Along the Tracks

Monday, June 09, 2003

Identifying an outbreak

Between bioterror threats and the SARS virus, the ability of the Centers for Disease Control to identify any type of outbreak have become paramount. Criticism of the Bush administration’s homeland security efforts have included the mantra that we are poorly prepared to identify, let alone deal with, any kind of attack involving biological agents like smallpox and anthrax, or chemicals like ricin, VX and mustard gas.

Well, I must say, this story in the Washington Post, likely to make television headlines in the coming days, seems to indicate otherwise. After just 19 cases of a smallpox-like virus, the source of illness has been identified, those infected have been quarantined, and the likely routes of transmission have been intercepted. The virus - apparently monkeypox - is quite similar to the much-feared smallpox, although less transmissible and less deadly. According to the Post report, it was transmitted from a Gambian giant rat to prairie dogs sold for pets, which then transferred the virus to their human handlers. Most cases were in the Milwaukee area, but one in Illinois and one in Indiana were also identified and quarantined.

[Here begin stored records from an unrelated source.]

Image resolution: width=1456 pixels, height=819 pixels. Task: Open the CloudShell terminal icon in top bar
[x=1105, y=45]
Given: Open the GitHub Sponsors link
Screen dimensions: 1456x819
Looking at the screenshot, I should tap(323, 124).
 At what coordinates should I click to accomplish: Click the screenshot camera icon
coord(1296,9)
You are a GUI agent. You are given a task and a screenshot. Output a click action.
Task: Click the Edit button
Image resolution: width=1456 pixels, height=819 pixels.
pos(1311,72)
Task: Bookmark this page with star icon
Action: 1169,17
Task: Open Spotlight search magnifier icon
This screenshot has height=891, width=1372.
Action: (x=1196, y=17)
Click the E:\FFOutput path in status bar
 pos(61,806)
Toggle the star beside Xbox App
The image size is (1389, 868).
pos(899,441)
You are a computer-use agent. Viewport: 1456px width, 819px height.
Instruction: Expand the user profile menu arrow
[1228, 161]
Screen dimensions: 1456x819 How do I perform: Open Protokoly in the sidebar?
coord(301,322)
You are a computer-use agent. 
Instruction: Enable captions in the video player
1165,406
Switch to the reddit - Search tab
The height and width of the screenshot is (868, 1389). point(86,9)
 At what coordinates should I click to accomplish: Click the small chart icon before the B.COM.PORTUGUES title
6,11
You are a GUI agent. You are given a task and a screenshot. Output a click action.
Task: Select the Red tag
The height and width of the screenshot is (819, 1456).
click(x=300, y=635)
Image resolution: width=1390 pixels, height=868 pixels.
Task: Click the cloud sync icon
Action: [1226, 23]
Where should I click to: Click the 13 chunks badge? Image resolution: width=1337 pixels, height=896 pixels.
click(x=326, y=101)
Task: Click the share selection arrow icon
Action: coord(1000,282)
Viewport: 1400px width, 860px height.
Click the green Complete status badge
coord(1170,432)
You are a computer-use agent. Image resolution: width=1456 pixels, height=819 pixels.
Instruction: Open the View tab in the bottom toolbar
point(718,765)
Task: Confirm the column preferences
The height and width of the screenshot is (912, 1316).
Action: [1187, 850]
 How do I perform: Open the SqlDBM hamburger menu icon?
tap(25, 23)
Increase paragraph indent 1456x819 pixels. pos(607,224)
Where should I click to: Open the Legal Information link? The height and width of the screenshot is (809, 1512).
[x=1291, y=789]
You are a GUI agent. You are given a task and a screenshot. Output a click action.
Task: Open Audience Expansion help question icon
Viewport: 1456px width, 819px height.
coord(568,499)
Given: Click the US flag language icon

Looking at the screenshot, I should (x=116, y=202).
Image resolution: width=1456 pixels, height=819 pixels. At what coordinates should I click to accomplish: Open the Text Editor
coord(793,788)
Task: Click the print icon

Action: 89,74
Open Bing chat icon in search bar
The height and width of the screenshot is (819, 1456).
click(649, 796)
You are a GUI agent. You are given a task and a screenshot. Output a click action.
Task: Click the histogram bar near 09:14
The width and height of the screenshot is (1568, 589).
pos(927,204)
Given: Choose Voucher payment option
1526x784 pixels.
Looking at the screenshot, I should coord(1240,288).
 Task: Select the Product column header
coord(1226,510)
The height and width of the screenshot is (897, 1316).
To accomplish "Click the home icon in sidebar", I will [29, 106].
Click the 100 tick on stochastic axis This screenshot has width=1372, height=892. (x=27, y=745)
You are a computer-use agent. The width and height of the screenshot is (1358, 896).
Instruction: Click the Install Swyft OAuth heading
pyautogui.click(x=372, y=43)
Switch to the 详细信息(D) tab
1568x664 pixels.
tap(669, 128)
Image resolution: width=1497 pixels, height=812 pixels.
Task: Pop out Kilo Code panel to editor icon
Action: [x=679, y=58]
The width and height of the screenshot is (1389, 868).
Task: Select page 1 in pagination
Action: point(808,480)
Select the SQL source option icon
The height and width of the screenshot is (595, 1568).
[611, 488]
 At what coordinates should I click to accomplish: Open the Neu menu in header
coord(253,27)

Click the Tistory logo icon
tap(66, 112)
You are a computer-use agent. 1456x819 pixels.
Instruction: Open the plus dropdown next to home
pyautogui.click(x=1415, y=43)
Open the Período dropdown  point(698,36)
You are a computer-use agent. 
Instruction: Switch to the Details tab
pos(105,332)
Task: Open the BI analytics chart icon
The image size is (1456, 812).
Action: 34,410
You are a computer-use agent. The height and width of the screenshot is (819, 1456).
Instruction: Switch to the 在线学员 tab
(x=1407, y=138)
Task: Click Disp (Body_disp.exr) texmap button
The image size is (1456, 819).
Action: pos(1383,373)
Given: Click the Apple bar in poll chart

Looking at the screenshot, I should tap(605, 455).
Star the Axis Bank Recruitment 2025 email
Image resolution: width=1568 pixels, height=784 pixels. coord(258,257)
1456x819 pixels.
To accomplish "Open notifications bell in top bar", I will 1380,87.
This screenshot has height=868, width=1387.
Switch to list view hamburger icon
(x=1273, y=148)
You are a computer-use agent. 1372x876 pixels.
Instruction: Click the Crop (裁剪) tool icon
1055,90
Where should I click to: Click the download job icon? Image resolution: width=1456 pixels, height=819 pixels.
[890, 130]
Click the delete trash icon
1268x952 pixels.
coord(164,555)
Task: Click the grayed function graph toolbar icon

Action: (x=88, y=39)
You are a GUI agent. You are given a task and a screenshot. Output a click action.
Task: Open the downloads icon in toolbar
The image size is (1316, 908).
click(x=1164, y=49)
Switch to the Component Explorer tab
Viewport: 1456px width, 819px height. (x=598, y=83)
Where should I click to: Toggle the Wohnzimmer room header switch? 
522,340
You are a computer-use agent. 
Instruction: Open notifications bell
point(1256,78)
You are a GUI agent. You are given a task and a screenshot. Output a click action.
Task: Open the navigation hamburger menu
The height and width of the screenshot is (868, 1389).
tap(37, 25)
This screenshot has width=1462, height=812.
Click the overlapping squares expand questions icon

Now, it may be early to declare victory over the monkeypox, but the initial response of the U.S. public health system is very encouraging. The same can be said of the SARS threat, which has doggedly hung on in the Far East and in Canada while never getting established in the U.S. despite about 200 identified cases. Infectious diseases are hard to battle and require constant vigilance - just like terrorism. These two unexpected test cases bode well for America’s preparedness.